Data supplied:
·····

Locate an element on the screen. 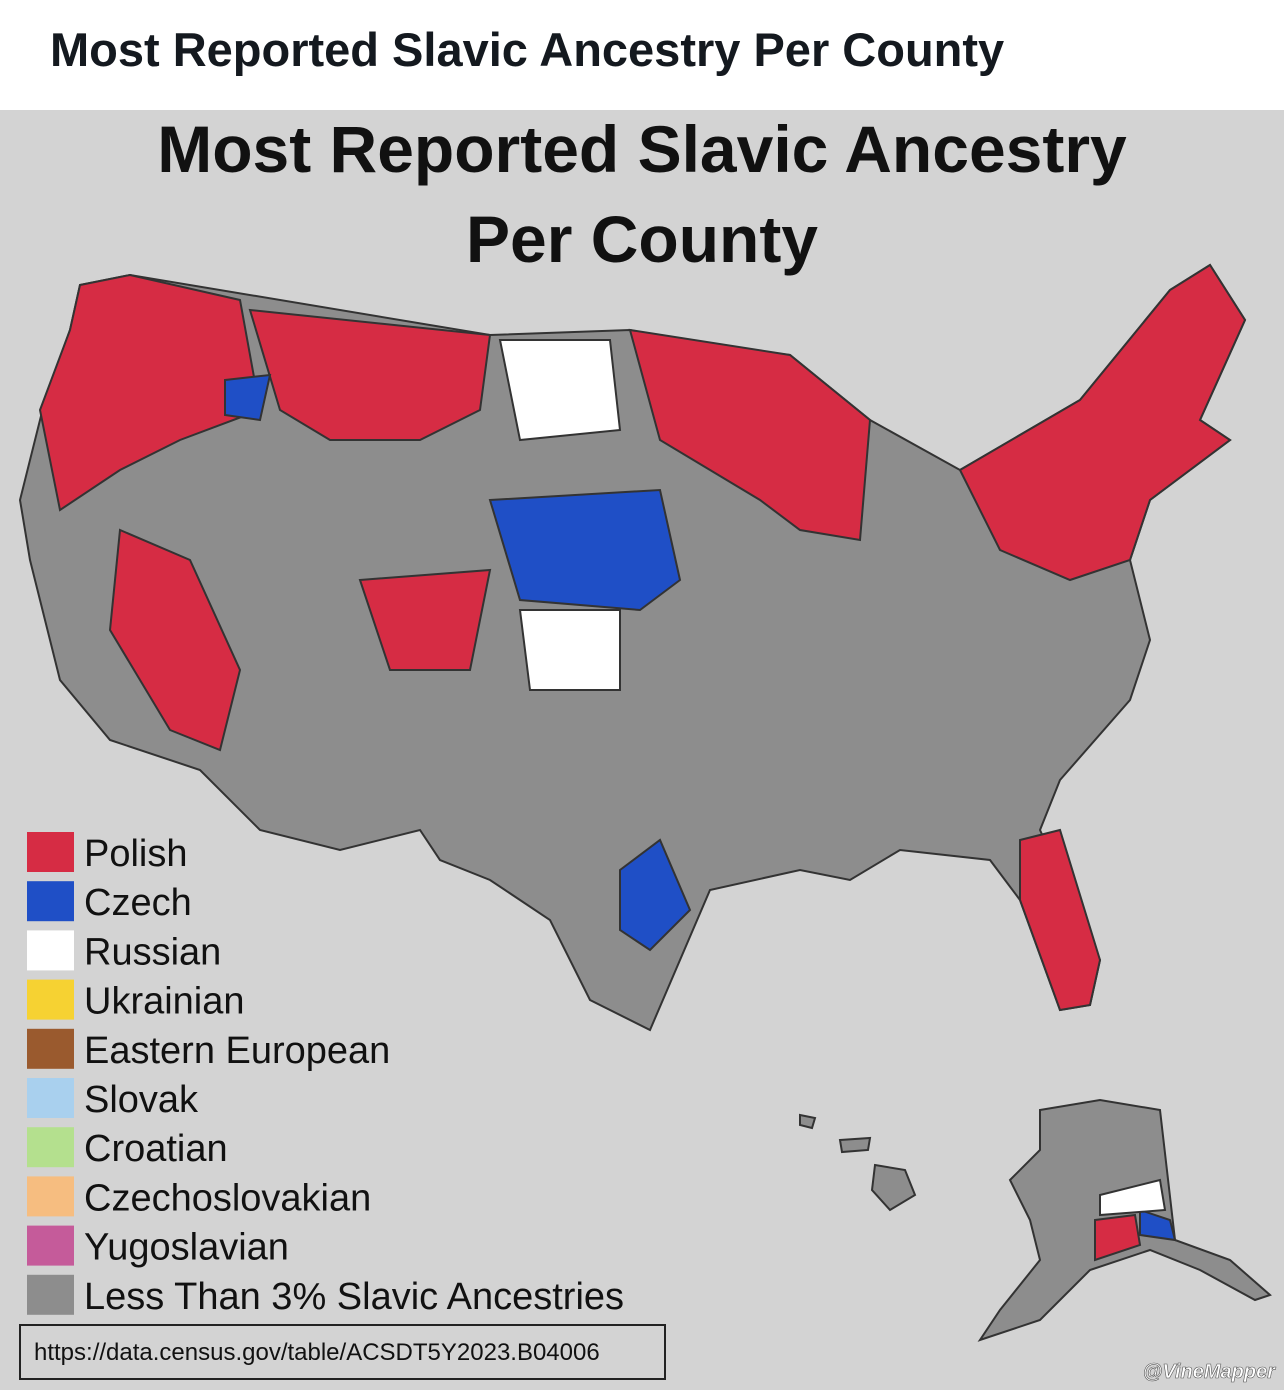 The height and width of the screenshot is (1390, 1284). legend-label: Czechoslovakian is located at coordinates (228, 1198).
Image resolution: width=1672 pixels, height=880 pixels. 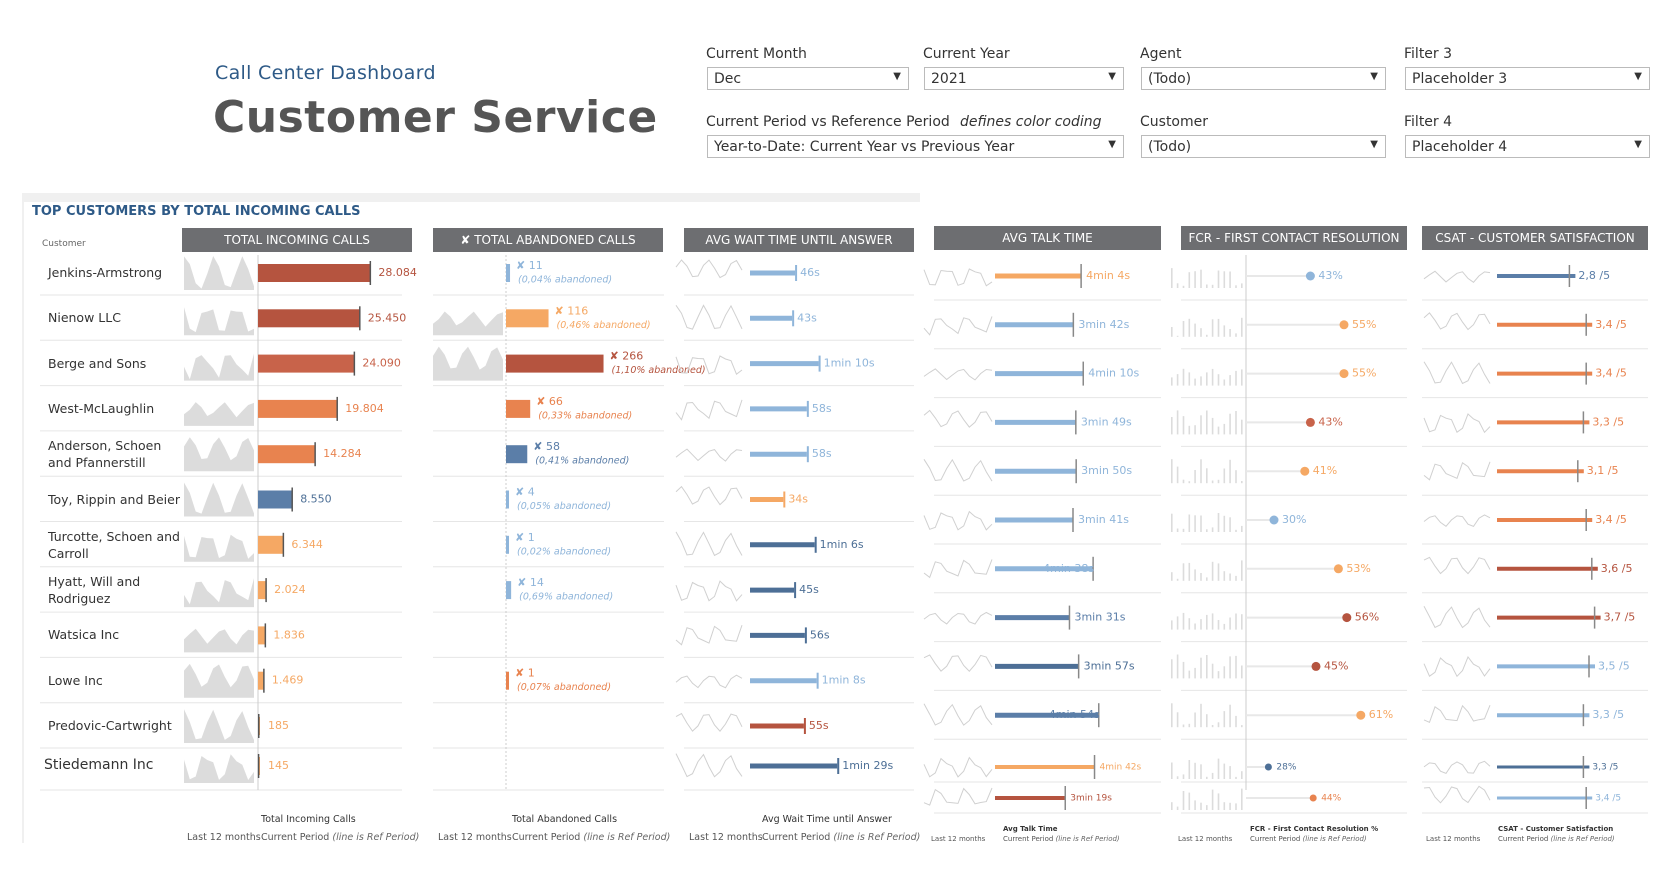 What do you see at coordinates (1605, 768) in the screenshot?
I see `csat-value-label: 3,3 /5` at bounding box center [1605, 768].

·····

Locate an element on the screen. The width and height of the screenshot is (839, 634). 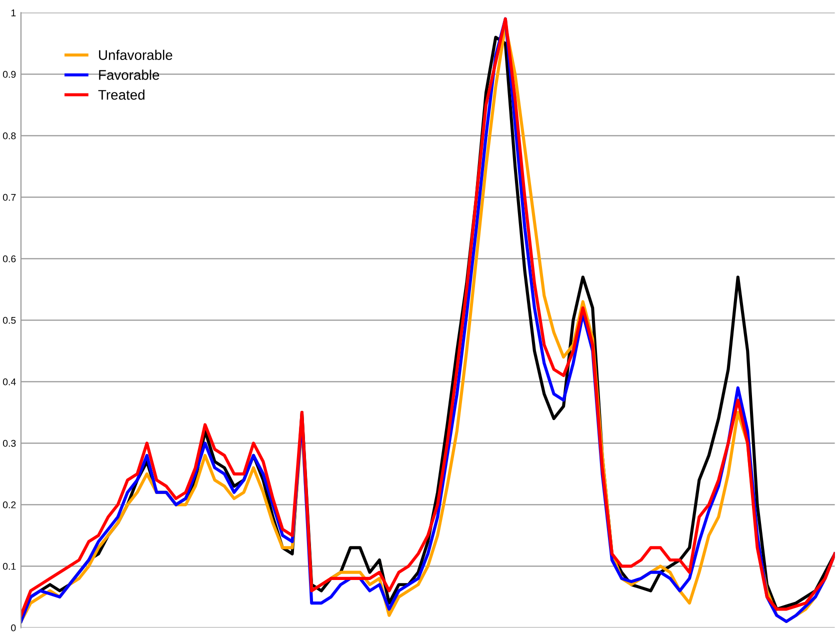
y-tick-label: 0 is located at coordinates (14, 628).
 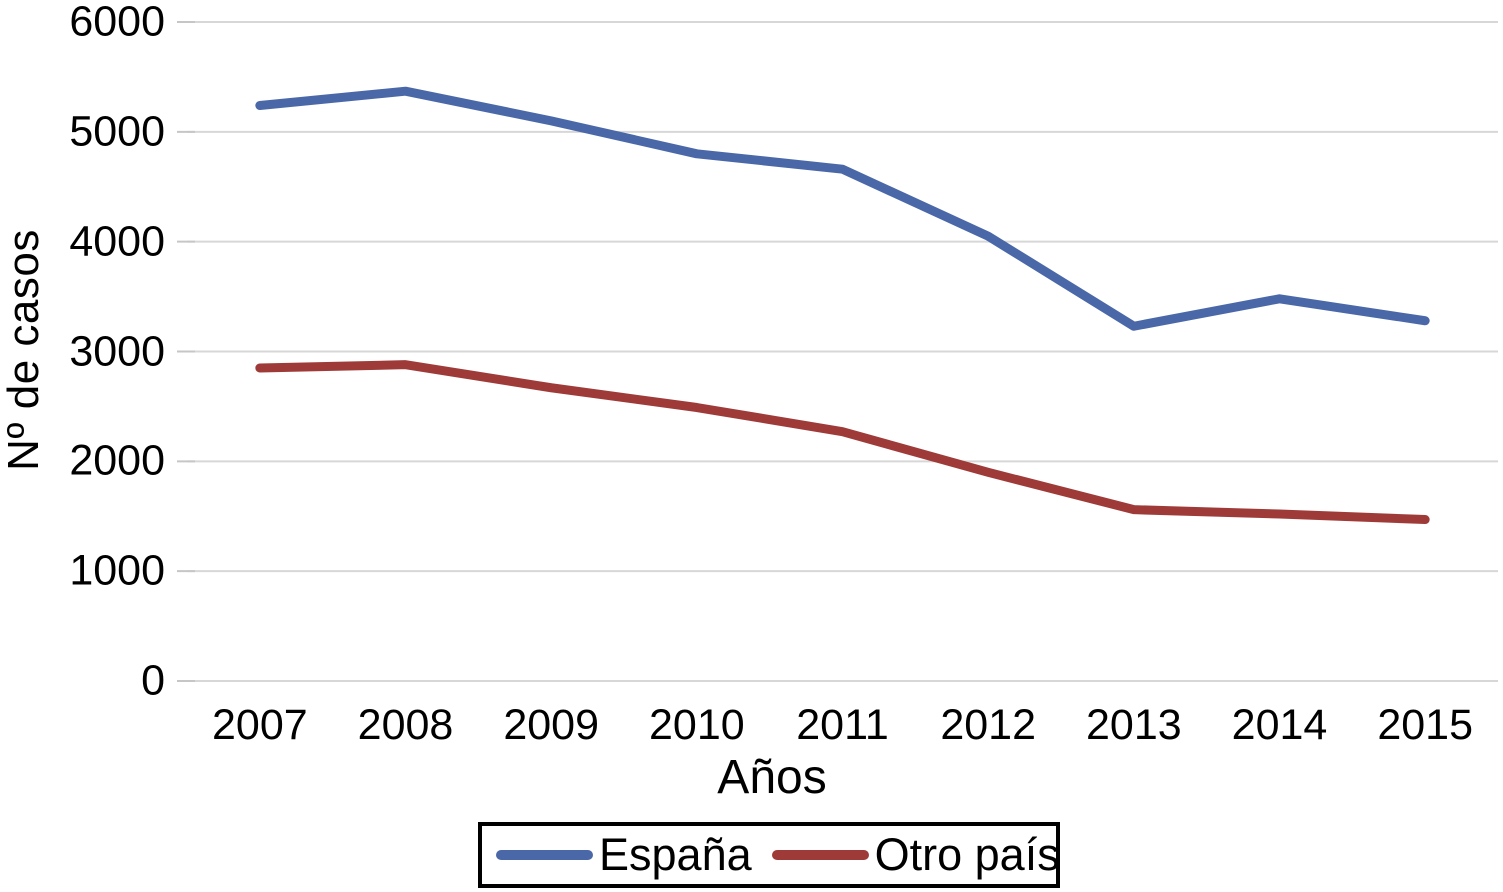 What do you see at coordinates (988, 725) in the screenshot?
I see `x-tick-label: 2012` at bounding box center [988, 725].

·····

Problem details: Transcribe the listing from the line with "Locate an element on the screen. The" up to and including the line with "center [988, 725].", reproducing each line character for character. Leave the pictures out of your copy.

Finished exercise:
Locate an element on the screen. The width and height of the screenshot is (839, 634). 
y-tick-label: 0 is located at coordinates (14, 628).
  What do you see at coordinates (988, 725) in the screenshot?
I see `x-tick-label: 2012` at bounding box center [988, 725].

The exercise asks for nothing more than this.